Ify sudah menduga ibu pasti tahu. Siapa juga yang membukakan pintu untuk Rio sehingga pemuda itu bisa sampai di depan pintu kamarnya. Bunda itu sangat percaya dan sayang sama Rio, yang bahkan mengijinkan Rio masuk kamarnya. Padahal, dulu waktu Ify punya pacar, main ke rumah saja selalu di sinisin sama bunda.

"Biasalah bun, masalah anak muda." Ify menaruh kol yanh sudah di potong pada mangkuk lebar berukuran sedang. Ify memberi jawaban seadanya karena tidak mungkin membahas hal itu di depan bunda. Bisa jantungan kalau bunda tahu putri cantiknya ini marah gara-gara tidak di cium. Lucu, kan?

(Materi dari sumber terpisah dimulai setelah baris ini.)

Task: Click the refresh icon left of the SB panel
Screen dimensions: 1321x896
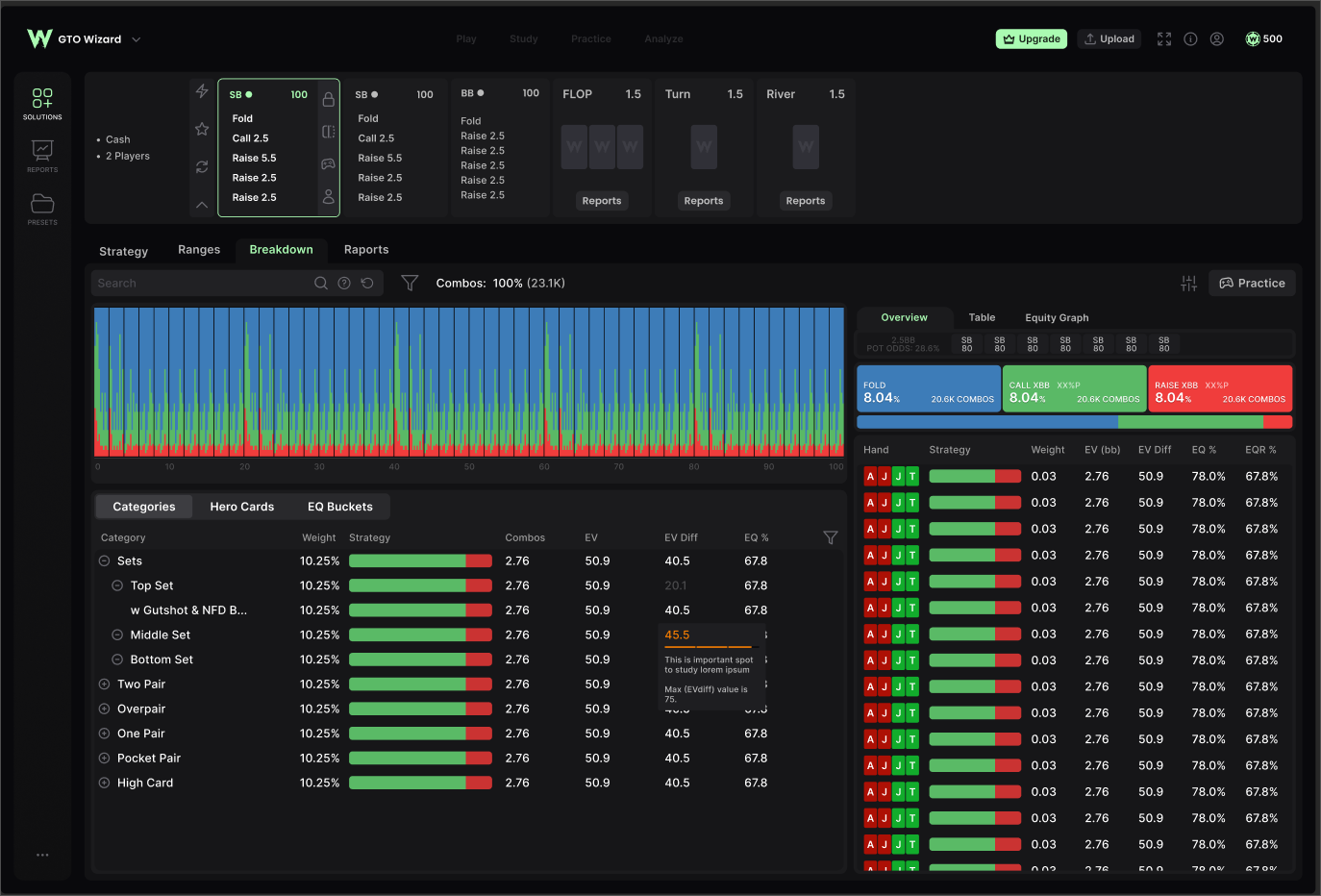Action: (x=202, y=165)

"Kamu ini." Bunda menggeleng tersenyum. Selesai mengupas telur, bunda lantas memotongnya menjadi empat bagian.

"Kamu serius nggak mau kuliah, nak?"

Tangan Ify yang tengah mengiris daun bawang seketika terhenti selama beberapa detik. Kemudian tersenyum lebar menoleh sesaat ke arah bunda sambil mengangguk semangat. "Biaya kuliah mahal, bun. Kakak juga baru dapet kerjaan yang cocok, kan?"

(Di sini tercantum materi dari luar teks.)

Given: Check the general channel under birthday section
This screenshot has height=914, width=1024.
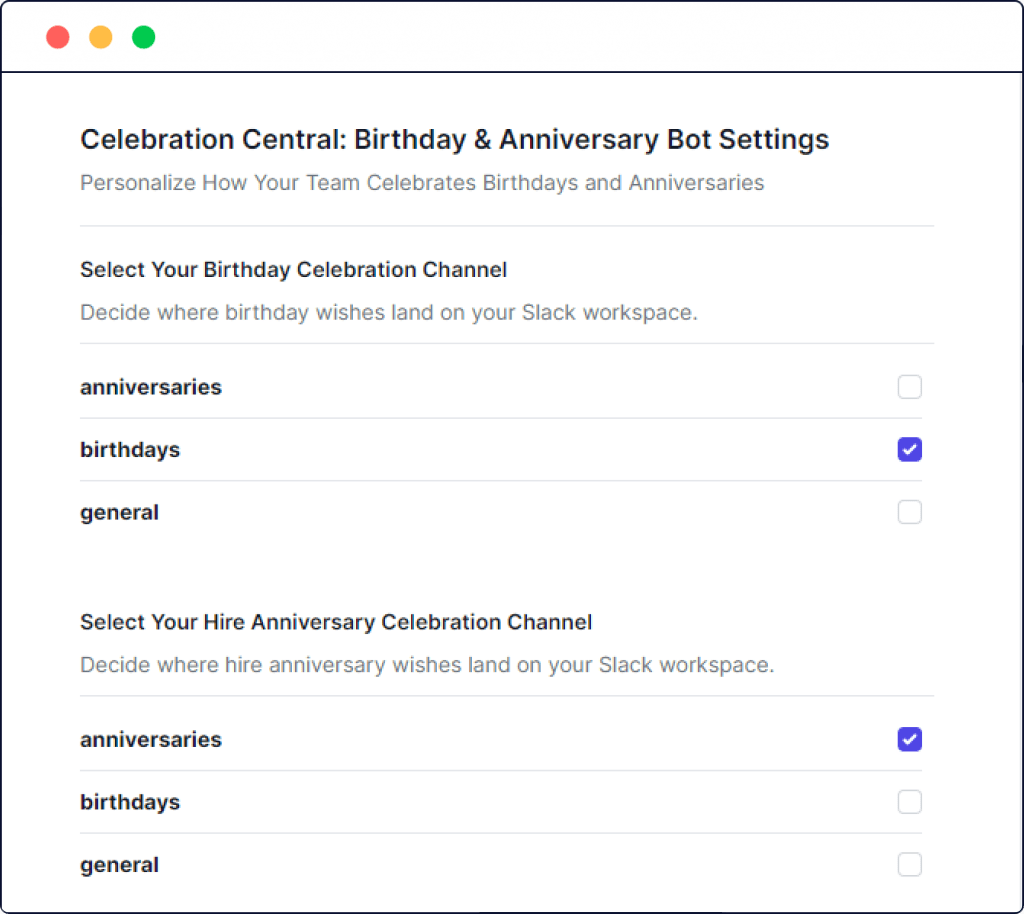Looking at the screenshot, I should point(909,512).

Meskipun Rio memang memenuhi kebutuhan pribadinya, tapi jujur saja, Ify jarang memakai. Hanya saat bersama teman-temannya saja ketika mereka hang out. Atau saat Ify merasa jengkel pada kekasihnya. Dengan maksud melampiaskan rasa kesalnya itu untuk berbelanja. Selebihnya, Ify selalu berhati-hati dalam menggunakan uang Rio. Awal mula Rio memberinya kartu itu saja Ify kaget dan langsung menolak, tapi Rio kekeuh, memaksa Ify agar menerimanya. Terserah Ify mau menggunakannya atau tidak. Dan untuk biaya kuliahnya, tidak mungkin Rio menanggungnya, kan? Ify tidak akan mau meski Rio juga pasti tidak keberatan.